Sen. Chris Buttars doesn't like the registry because it recognizes domestic partnerships other than marriage. His Senate Bill 267 would prohibit city and county officials from creating such registries.
You can hear echoes of earlier fights over gay rights in the language of the bill. For example, it would exempt local laws that extend health-care benefits to a financially dependent adult designee of a public employee so long as the law does not "violate public policy" or "define or establish a separate and distinct category of citizens or domestic relationships other than marriage or recognized family associations involving blood relatives."
That sounds like the old debate over a state hate crimes law, where opponents argued wrongly, in our view, that homosexuals should not be a separate, protected class under the law. By that rationale, it was OK to ban hate crimes based on racial bigotry, for example, but not homophobia.
So it's clear where SB267 is coming from.
We disagree with Sen. Buttars. Our rationale is simple equity. If a city extends health-care benefits to the spouse of a married man, it also should be able to extend the same benefits to the domestic partner of an unmarried man or woman. Salt Lake City's Domestic Partnership Registry would make it easier for private employers in the city to extend those same benefits to domestic partners, just as the city government has.

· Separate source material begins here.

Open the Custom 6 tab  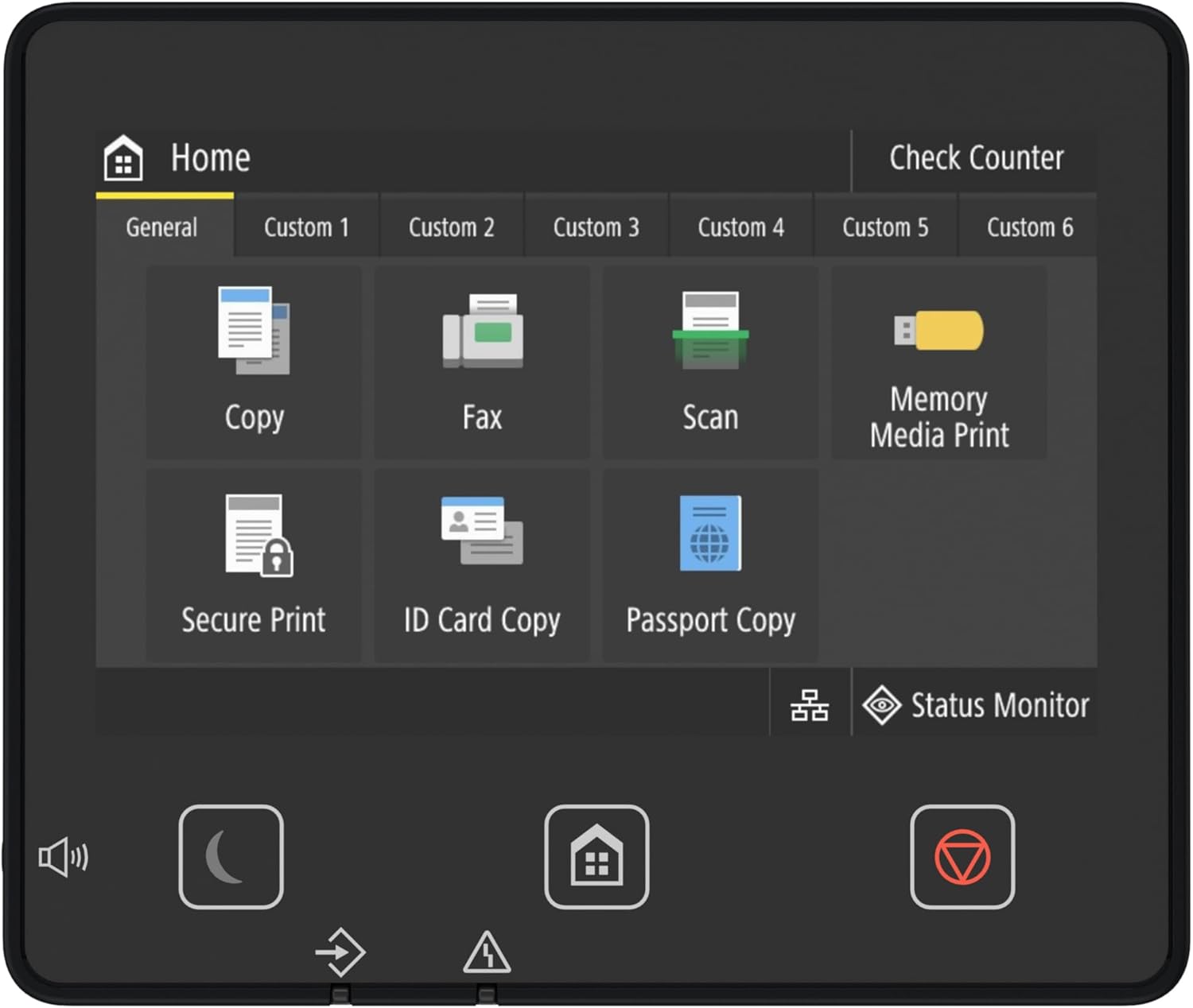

We don't think that's the same thing as creating same-sex marriages. Nor do we believe, as Sen. Buttars apparently does, that a Domestic Partnership Registry undermines the institutions of marriage or the family.
If we thought that it did, we would oppose it.
Marriage, in our view, entails much more than health-care benefits or being able to visit your spouse in the hospital. We see no reason why the Legislature should prohibit Salt Lake City, or any other city or county, from creating a process that would allow people to declare that they are unmarried, monogamous domestic partners, whether of the same sex or not, and in turn receive health-care benefits from employers willing to extend them.
It seems to us like the right thing to do.